4. Tejeshwar Sandhoo, Blogger

“I came out to my parents when I was 16; I figured it would be easier to just do it because I was always sure of my sexuality,” reveals Tejeshwar. The fashion, lifestyle and skincare blogger believes that through the overall grooming segment, the actual concept of ‘male beauty’ has really seen the acceptance that he thought it would. The beauty space directly influences his content as well. “I’ve definitely learnt how to take better care of myself. Suppose I’m making a video or even just recording a small story. In that case, I want to ensure I look refreshed, that my dark circles are well taken care of and that the overall vibe is nice and fresh. Which definitely means taking care of my skin daily so I can educate others about the same,” he admits.
Tejeshwar concludes by saying “Even though many men are navigating this space, there is still a long way to go. There are a lot of men who are from the LGBTQIA+ community who are not being given their due and are really the front runners in revolutionising the beauty industry for men. Not now, hopefully soon.”

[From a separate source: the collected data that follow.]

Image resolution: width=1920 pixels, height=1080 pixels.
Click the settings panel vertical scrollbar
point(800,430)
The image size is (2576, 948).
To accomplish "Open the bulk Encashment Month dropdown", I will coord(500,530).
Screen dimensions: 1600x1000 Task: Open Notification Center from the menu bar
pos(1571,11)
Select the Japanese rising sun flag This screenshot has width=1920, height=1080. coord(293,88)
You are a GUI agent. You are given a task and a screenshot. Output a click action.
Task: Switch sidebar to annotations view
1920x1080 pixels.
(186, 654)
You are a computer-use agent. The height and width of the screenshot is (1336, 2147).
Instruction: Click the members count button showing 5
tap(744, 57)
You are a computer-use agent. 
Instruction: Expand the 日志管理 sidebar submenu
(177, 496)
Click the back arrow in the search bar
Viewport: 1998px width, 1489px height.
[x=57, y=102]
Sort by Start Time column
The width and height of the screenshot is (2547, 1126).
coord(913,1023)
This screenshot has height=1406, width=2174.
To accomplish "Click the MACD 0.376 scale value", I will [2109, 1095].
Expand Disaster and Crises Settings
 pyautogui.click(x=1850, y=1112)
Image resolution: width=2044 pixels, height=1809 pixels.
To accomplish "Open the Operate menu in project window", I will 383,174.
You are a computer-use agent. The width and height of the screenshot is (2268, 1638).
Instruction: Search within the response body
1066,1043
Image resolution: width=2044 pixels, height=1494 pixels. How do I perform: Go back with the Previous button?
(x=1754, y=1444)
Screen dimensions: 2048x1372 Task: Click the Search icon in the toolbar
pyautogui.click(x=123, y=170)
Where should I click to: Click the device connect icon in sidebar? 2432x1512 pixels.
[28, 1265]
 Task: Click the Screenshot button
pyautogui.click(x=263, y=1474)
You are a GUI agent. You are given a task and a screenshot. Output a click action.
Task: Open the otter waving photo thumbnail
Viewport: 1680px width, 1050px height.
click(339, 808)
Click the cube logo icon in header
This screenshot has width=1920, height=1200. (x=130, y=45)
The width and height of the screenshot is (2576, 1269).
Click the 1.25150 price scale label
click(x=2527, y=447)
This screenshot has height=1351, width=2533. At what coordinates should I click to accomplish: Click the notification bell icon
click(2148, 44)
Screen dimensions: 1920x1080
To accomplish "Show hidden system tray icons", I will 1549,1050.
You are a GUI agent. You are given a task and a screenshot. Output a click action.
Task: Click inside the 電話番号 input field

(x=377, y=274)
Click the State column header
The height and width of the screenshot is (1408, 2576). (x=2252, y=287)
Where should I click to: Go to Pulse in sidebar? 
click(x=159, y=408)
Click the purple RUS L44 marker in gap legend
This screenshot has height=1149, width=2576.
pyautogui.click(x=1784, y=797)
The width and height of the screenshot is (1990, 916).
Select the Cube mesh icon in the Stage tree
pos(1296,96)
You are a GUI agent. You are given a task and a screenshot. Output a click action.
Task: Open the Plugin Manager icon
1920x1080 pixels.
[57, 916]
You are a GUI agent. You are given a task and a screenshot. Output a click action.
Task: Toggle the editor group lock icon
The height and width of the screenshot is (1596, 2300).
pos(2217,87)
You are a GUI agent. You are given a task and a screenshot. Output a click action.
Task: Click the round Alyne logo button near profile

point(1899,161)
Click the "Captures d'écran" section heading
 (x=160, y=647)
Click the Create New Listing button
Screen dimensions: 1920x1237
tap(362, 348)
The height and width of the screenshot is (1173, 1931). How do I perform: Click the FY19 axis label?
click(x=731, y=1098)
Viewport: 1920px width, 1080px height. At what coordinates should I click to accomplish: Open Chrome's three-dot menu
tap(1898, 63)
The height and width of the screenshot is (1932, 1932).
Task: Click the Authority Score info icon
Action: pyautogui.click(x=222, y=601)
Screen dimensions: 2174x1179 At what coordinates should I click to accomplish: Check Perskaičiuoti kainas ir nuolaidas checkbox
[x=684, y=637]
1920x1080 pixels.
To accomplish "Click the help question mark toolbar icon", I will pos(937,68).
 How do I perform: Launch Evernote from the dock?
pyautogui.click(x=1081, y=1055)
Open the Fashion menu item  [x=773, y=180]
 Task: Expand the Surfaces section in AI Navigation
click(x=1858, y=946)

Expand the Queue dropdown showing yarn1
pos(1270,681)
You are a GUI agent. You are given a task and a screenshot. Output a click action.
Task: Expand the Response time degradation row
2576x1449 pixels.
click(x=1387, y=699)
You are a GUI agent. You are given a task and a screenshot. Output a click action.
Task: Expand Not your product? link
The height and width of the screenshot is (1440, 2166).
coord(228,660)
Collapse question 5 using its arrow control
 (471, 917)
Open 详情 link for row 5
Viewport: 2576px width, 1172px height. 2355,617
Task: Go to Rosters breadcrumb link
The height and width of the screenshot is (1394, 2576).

5. Seventeen / Neelesh Mehrotra, Drag Artist

“I came out to my family and friends in 2019 at 22; I guess the choice between living a safe and authentic life was undeniable in my case,” says Neelesh. “I believe it to be a part of my artistic journey but not entirely. It has definitely helped me broaden my perspective as an artist. The beauty industry is very supportive of any individual’s existence and not just mine, without bringing in brackets like gender and sexual identity or what we had an idea about visible beauty- those preconceived notions have been shattered for good,” he elaborates. “Being my queer self, pursuing what I absolutely love doing while inspiring the next generation to live out loud, proud and maybe pursue drag, has given me a sense of belonging and a purpose in this world,” he concludes.